英文:
Read files in pairs in R using regular expression
问题
files <- list(
c("postgwas2hmp_Extr_Soil_C_Ratio_top1.txt", "manhattan_Extr_Soil_C_Ratio__top1.txt"),
c("postgwas2hmp_Extr_Soil_P_Ratio_top1.txt", "manhattan_Extr_Soil_P_Ratio__top1.txt"),
c("postgwas2hmp_Total_Soil_D_Ratio_top1.txt", "manhattan_Total_Soil_D_Ratio__top1.txt"),
c("postgwas2hmp_Extr_Soil_E_Ratio_top1.txt", "manhattan_Extr_Soil_E_Ratio__top1.txt")
)
files <- list(
c(grep("postgwas2hmp_.\.txt$", dir(), value = TRUE),
grep("^manhattan_.\.txt$", dir(), value = TRUE))
)
str(files)
List of 4
$ : chr [1:2] "postgwas2hmp_Extr_Soil_C_Ratio_top1.txt" "manhattan_Extr_Soil_C_Ratio__top1.txt"
$ : chr [1:2] "postgwas2hmp_Extr_Soil_P_Ratio_top1.txt" "manhattan_Extr_Soil_P_Ratio__top1.txt"
$ : chr [1:2] "postgwas2hmp_Total_Soil_D_Ratio_top1.txt" "manhattan_Total_Soil_D_Ratio__top1.txt"
$ : chr [1:2] "postgwas2hmp_Extr_Soil_E_Ratio_top1.txt" "manhattan_Extr_Soil_E_Ratio__top1.txt"
英文:
I am trying to list files in pairs in R but my way is a bit messy and I have to provide all the file names manually in pairs.

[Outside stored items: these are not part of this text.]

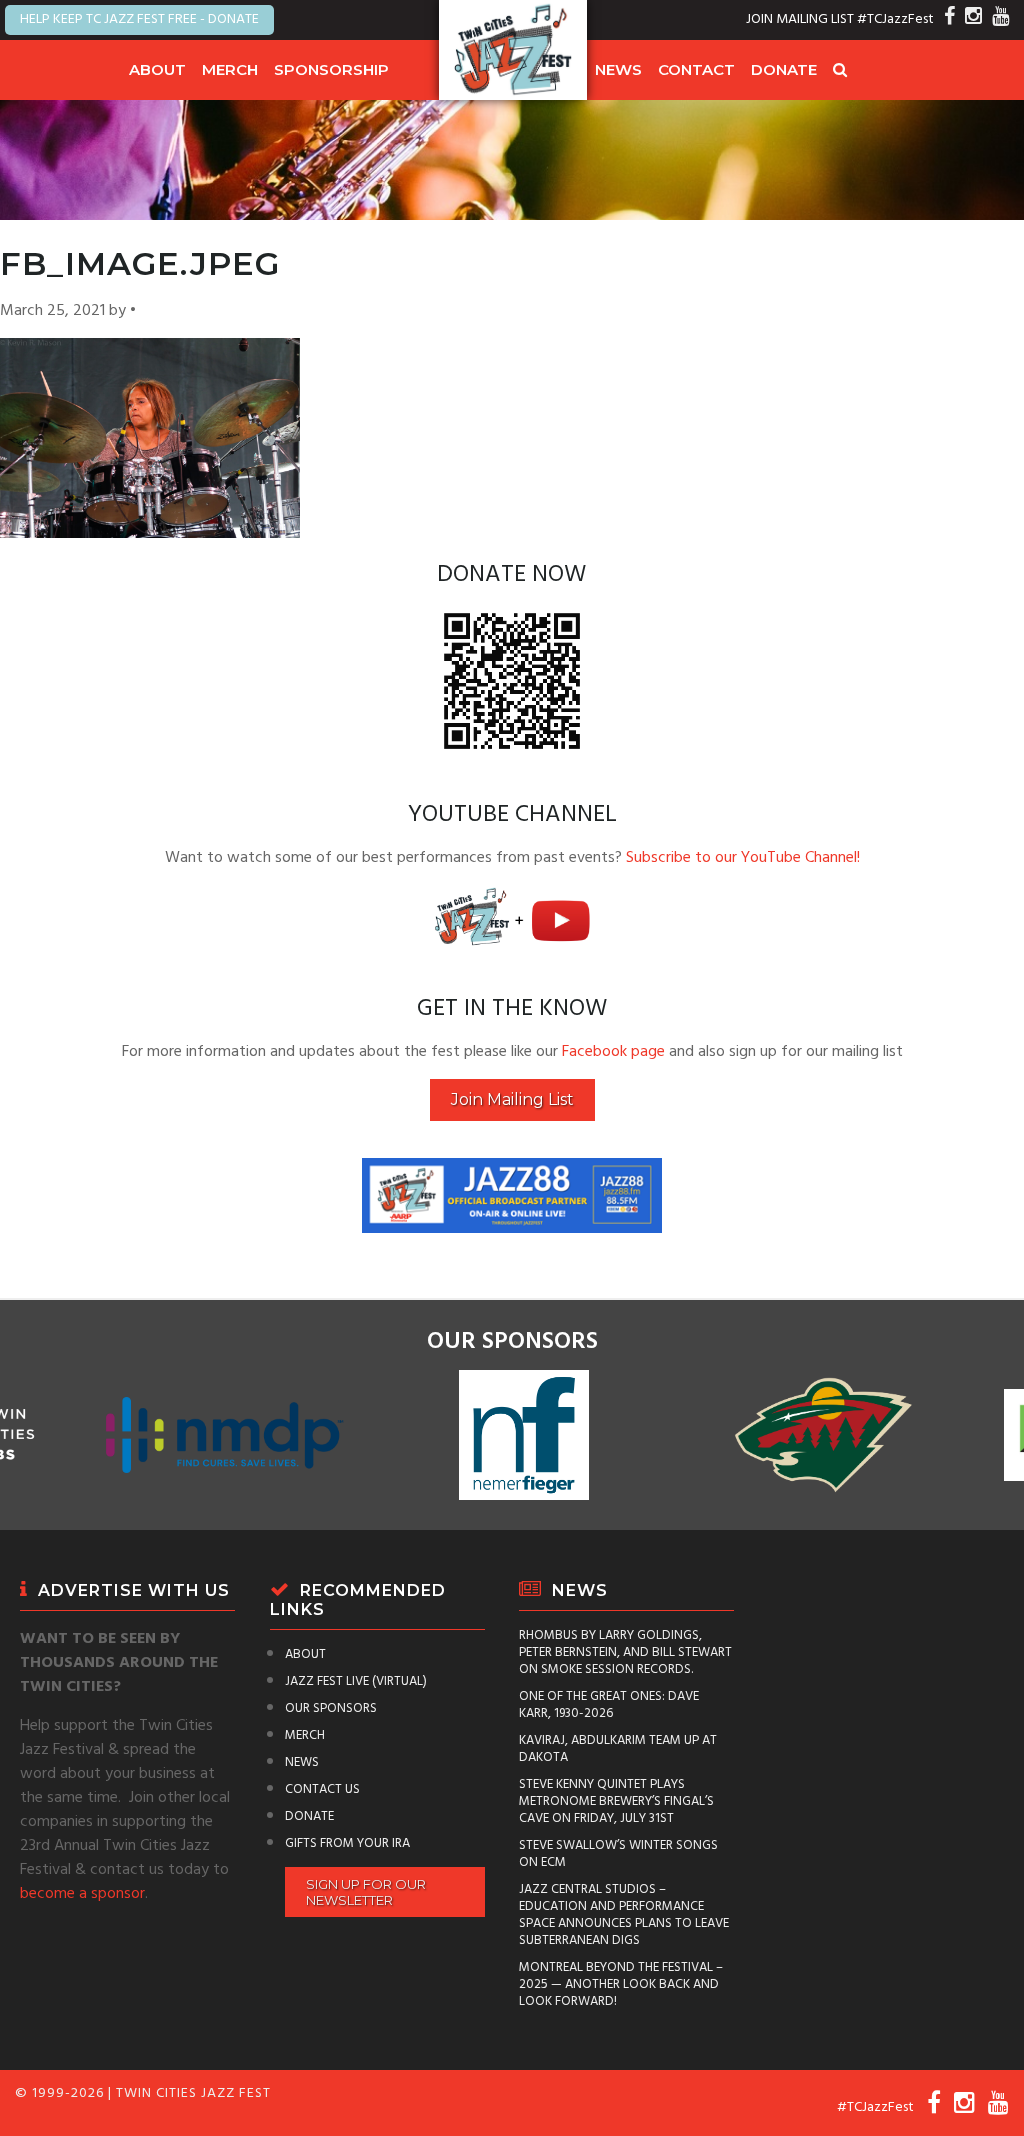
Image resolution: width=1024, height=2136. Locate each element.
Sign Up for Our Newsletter (366, 1892)
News (618, 69)
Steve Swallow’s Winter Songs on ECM (618, 1854)
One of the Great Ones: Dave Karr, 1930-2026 (609, 1705)
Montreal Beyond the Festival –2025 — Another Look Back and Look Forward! (621, 1984)
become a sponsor (82, 1894)
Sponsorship (331, 69)
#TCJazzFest (895, 19)
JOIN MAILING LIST (800, 19)
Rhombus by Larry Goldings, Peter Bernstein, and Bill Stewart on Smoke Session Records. (625, 1652)
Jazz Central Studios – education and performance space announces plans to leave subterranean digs (624, 1915)
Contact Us (322, 1789)
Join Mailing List (512, 1099)
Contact (696, 69)
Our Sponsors (331, 1708)
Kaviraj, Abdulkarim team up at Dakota (618, 1749)
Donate (784, 69)
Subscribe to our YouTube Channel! (743, 858)
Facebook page (613, 1052)
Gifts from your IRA (347, 1843)
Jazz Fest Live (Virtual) (356, 1681)
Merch (230, 69)
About (157, 69)
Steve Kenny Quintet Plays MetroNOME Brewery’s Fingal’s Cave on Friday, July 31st (616, 1801)
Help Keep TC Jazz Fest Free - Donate (139, 19)
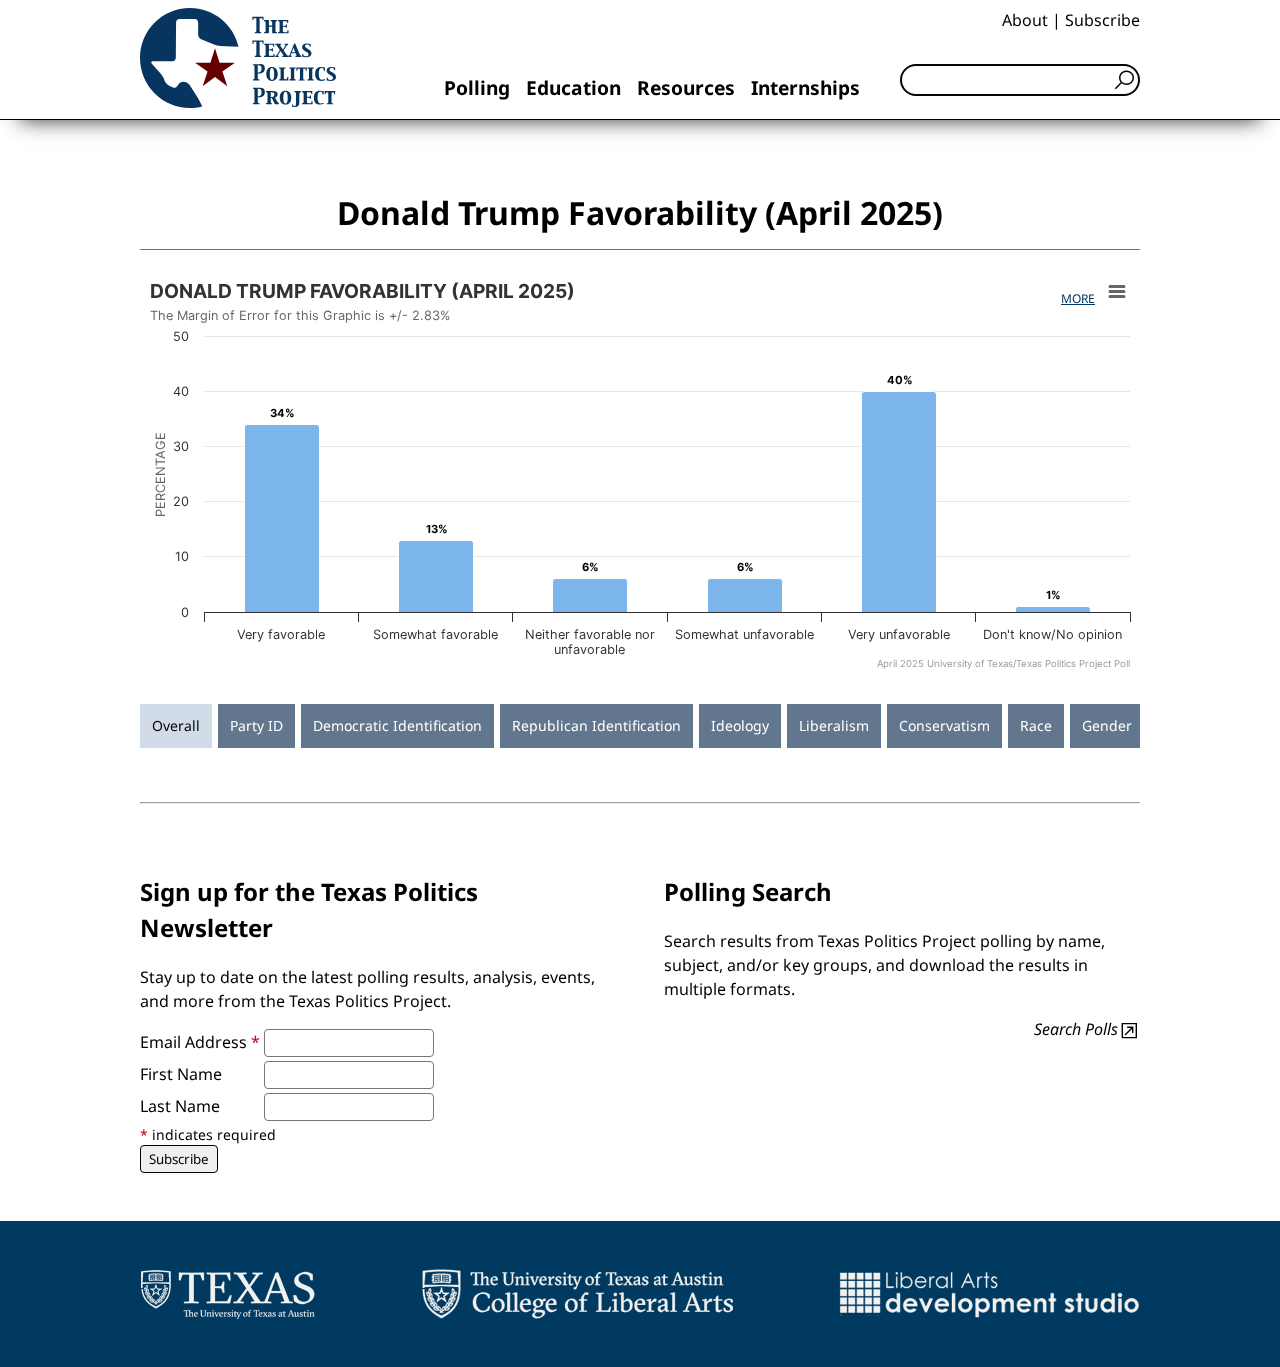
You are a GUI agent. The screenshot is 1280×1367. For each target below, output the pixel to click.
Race (1036, 725)
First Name (181, 1074)
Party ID (256, 725)
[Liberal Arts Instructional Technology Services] (989, 1294)
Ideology (740, 725)
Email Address (200, 1042)
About (1025, 20)
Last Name (180, 1106)
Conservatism (944, 725)
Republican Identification (596, 725)
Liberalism (834, 725)
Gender (1107, 725)
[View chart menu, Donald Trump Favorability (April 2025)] (1117, 292)
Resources (686, 87)
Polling (477, 87)
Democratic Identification (397, 725)
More (1078, 298)
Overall (176, 725)
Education (573, 87)
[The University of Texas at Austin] (227, 1294)
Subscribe (1102, 20)
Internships (805, 87)
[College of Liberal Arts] (577, 1294)
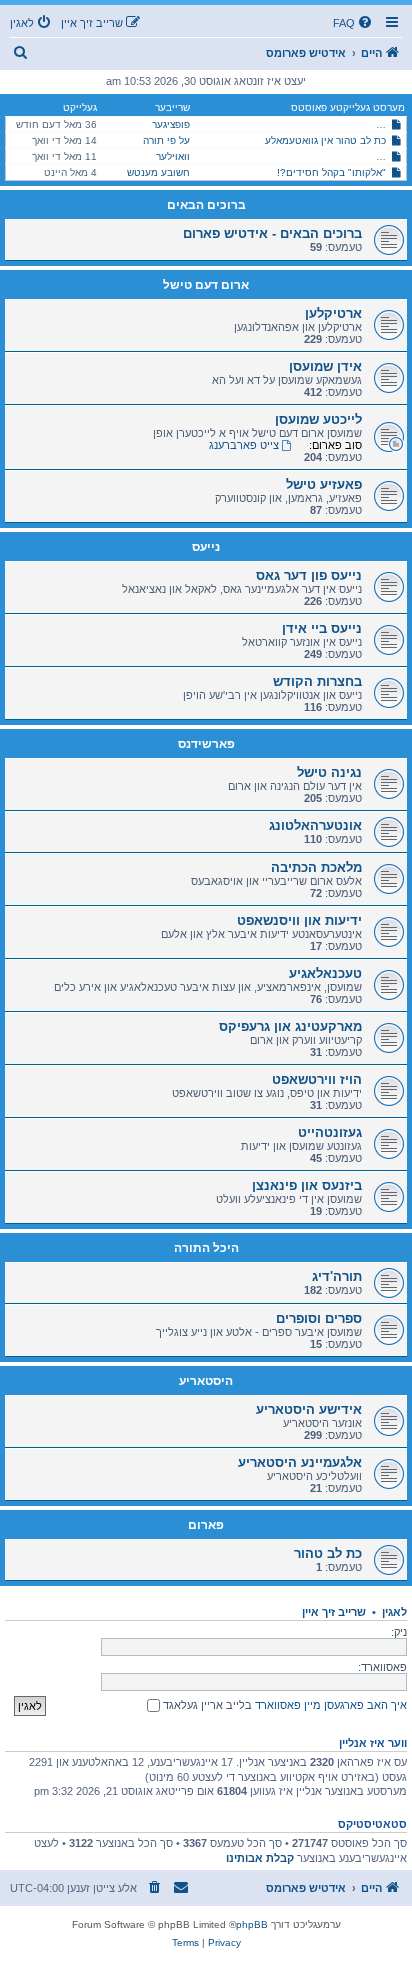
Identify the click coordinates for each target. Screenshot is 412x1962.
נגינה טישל (329, 772)
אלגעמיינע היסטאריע (300, 1462)
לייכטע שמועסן (318, 419)
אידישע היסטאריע (309, 1409)
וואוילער (173, 156)
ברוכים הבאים (206, 205)
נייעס (206, 547)
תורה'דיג (337, 1276)
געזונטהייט (330, 1132)
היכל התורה (206, 1248)
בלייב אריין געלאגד (206, 1705)
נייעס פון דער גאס (309, 575)
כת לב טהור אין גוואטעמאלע (325, 140)
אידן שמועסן (325, 366)
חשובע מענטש (158, 172)
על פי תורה (166, 140)
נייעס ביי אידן (322, 628)
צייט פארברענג (244, 445)
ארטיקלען (333, 313)
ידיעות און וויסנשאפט (299, 920)
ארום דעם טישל (206, 285)
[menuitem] (354, 23)
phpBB (252, 1924)
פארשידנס (206, 744)
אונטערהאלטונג (315, 825)
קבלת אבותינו (260, 1858)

Currently I am doing like this:
files <- list(
c("postgwas2hmp_Extr_Soil_C_Ratio_top1.txt","manhattan_Extr_Soil_C_Ratio__top1.txt"),
c("postgwas2hmp_Extr_Soil_P_Ratio_top1.txt","manhattan_Extr_Soil_P_Ratio__top1.txt"),
c("postgwas2hmp_Total_Soil_D_Ratio_top1.txt","manhattan_Total_Soil_D_Ratio__top1.txt"),
c("postgwas2hmp_Extr_Soil_E_Ratio_top1.txt","manhattan_Extr_Soil_E_Ratio__top1.txt")
)
And then I am using these files in a r function. It is working fine but is there any way I just need to reads all these files in pairs using regular expression just in one line something like this:
files <- list(
c("postgwas2hmp_*//.txt$","^manhattan_.*\\.txt$")
)
This second code is not working but I want something like this to avoid listing all the files individually.
And What I finally want to have after list calling:
str(files)
List of 4
$ : chr [1:2] "postgwas2hmp_Extr_Soil_C_Ratio_top1.txt" "manhattan_Extr_Soil_C_Ratio__top1.txt"
$ : chr [1:2] "postgwas2hmp_Extr_Soil_P_Ratio_top1.txt" "manhattan_Extr_Soil_P_Ratio__top1.txt"
$ : chr [1:2] "postgwas2hmp_Total_Soil_D_Ratio_top1.txt" "manhattan_Total_Soil_D_Ratio__top1.txt"
$ : chr [1:2] "postgwas2hmp_Extr_Soil_E_Ratio_top1.txt" "manhattan_Extr_Soil_E_Ratio__top1.txt"
Thanks,
答案1
得分: 1
如果您的文件都在同一个目录下,我们可以使用 list.files()
并提供一个正则表达式 pattern
来实现。这应该可以工作(假设文件在您的工作目录中)。下面我将以下两个文件放在我的当前工作目录中:"postgwas2hmp_Extr_Soil_C_Ratio_top1.txt"
和 "manhattan_Extr_Soil_C_Ratio__top1.txt"
。然后,list.files()
的结果如下所示:
list.files(pattern = "^(manhattan|postgwas2hmp)_.*\\.txt$")
#> [1] "manhattan_Extr_Soil_C_Ratio__top1.txt"
#> [2] "postgwas2hmp_Extr_Soil_C_Ratio_top1.txt"
要生成一个包含相同字母的两个元素的列表,我们可以使用以下方法:
x <- list.files(pattern = "^(manhattan|postgwas2hmp)_Extr_Soil_.*\\.txt$")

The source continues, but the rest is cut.